## Текст
Сангвиническія организаціи я никогда не считалъ, да и не могъ считать «единственно нормальными». Такого утвержденія г. Анучинъ не найдетъ у меня на протяженіи всей книги и мнѣ никакъ нельзя сдѣлать упрека «въ субъективной оцѣнкѣ» въ «изученіи естественно историческихъ явленій», какъ это дѣлаетъ г. Анучинъ. Поэтому и примѣры различныхъ народностей ничего не говорятъ противъ меня. Всѣмъ извѣстно, что различныя народности представляются различно одаренными, а, вмѣстѣ съ тѣмъ, конечно, и различно конструированными. Вопросъ о причинахъ этой различной органической и психической одаренности — вопросъ пока еще очень темный, а потому вводить въ мое спеціальное изученіе различныя мало изученныя въ этомъ отношеніи народности и тѣмъ безъ нужды усложнять его съ моей стороны едва ли было бы цѣлесообразно. Процессъ постепеннаго оскудѣнія организма, со всѣми сопутствующими ему явленіями, можетъ быть съ удобствомъ изучаемъ и помимо этихъ народностей. Для этого европейско-американскій районъ — районъ вполнѣ достаточный.

Не считая, какъ я уже сказалъ, сильный сангвиническій темпераментъ «единственно нормальнымъ», я считаю его, однако, наиболѣе выгоднымъ въ отношеніи энергіи органическихъ дѣятельностей и только единственно въ этомъ отношеніи (и, само собою разумѣется, въ производныхъ отсюда отношеніяхъ), потому что большее или меньшее совершенство въ другихъ отношеніяхъ обусловливается и вліяніемъ другихъ органическихъ системъ. Что такое, въ самомъ дѣлѣ, сангвиническая организація, какъ я понимаю ее? Это хорошо и энергически питающаяся организація, а такая организація, какъ я продолжаю думать и теперь, есть наиболѣе выгодная въ отношеніи энергіи органическихъ дѣятельностей. Полагаю, что ни одинъ проф. Bouchardat, въ качествѣ француза, но и многіе ученые многихъ другихъ народностей раздѣлятъ то же мнѣніе.

## Что сделать
[a] Ответьте по тексту о сангвинической организации на вопросы:
(i) Какой район автор называет вполне достаточным для изучения процесса постепенного оскудения организма?
(ii) Какой организацией автор называет сангвиническую, объясняя, как он её понимает?
(iii) Какого профессора автор называет по имени?
[b] Перескажите короче абзац текста о сангвинической организации, начинающийся словами «Сангвиническія организаціи я никогда не считалъ», сохранив его основные факты.
[c] Подхватите текст о сангвинической организации и напишите следующий абзац, продолжив его после последнего приведённого предложения.

## Строки
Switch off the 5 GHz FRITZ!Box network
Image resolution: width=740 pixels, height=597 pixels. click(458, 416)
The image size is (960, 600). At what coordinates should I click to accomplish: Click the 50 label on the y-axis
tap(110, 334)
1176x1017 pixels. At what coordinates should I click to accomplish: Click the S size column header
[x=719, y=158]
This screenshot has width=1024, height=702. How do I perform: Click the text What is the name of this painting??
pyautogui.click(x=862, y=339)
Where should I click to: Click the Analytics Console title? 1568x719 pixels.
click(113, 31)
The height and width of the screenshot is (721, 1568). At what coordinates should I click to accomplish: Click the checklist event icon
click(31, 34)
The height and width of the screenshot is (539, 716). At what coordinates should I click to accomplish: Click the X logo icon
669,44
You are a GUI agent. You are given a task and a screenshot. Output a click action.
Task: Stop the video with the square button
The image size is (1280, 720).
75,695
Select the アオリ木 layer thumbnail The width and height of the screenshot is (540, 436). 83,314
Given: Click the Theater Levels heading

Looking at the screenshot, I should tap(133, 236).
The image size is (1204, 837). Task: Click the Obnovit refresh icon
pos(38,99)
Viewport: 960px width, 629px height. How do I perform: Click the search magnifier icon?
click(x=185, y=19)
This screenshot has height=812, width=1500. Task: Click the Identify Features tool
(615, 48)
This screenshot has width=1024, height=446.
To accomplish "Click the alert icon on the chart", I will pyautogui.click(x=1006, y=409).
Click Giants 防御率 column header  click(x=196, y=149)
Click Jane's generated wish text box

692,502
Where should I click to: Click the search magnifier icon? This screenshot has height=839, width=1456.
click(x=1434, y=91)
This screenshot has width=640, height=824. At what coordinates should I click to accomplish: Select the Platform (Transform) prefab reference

## Ответы
[a]
(i) Европейско-американский район.
(ii) Хорошо и энергически питающейся организацией.
(iii) Профессора Bouchardat.

[b] Автор никогда не считал сангвиническую организацию «единственно нормальной». Такого утверждения в его книге нет, поэтому упрёк г. Анучина в «субъективной оценке» к нему неприменим, а примеры различных народностей ничего не говорят против него. Народности различно одарены и различно устроены, но причины этого пока очень темны. Вводить мало изученные в этом отношении народности в исследование значило бы без нужды его усложнить. Процесс постепенного оскудения организма можно изучать и без них, для этого вполне достаточно европейско-американского района.

[c]
Однако, г. Анучинъ возражаетъ и противъ такого взгляда. Онъ говоритъ, что для его принятія нужно доказать, что сангвиническій темпераментъ преобладаетъ у наиболѣе культурныхъ націй или у выдающихся геніальныхъ личностей. А такихъ доказательствъ, по его мнѣнію, у меня нѣтъ и быть не можетъ. У различныхъ культурныхъ націй и у выдающихся представителей человѣчества встрѣчаются и различные темпераменты; съ другой стороны, различные также темпераменты наблюдаются и между преступниками^ Такое разнообразіе проф. Анучинъ считаетъ выгоднымъ для человѣческаго прогресса: происходитъ дѣленіе культурныхъ задачъ и одинъ выполняетъ одно, а другой — другое, соотвѣтственно особенностямъ своего темперамента и характера.

Все это мѣсто, по моему мнѣнію, показываетъ, что, съ одной стороны, проф. Анучинъ не совсѣмъ вѣрно понимаетъ содержаніе моей работы, а съ другой — неправильно ставитъ вопросъ о доказательствѣ. Повторяю, что въ своей книгѣ я изучалъ инстинктивную природу человѣка пока только съ одной стороны, — со стороны степени энергіи питанія и вытекающей отсюда болѣе или менѣе устойчивой энергіи органическихъ дѣятельностей, а, между тѣмъ, существуютъ и другія стороны, изъ которыхъ каждая оказываетъ свое вліяніе на результатъ совмѣстной дѣятельности. Разборы типовъ Рудина и Обломова, съ сдѣланными къ нимъ примѣчаніями ясно показываютъ, какъ я понимаю дѣло. Между тѣмъ, высшая культурность, геніальность и преступность, — все это явленія очень сложныя, которыя нельзя выяснить изъ какой-либо одной стороны природы человѣка, наприм., изъ степени энергіи органическихъ дѣятельностей. Я этого и не дѣлаю, а разсматриваю только, какую роль, въ числѣ прочихъ факторовъ, играетъ и эта сторона.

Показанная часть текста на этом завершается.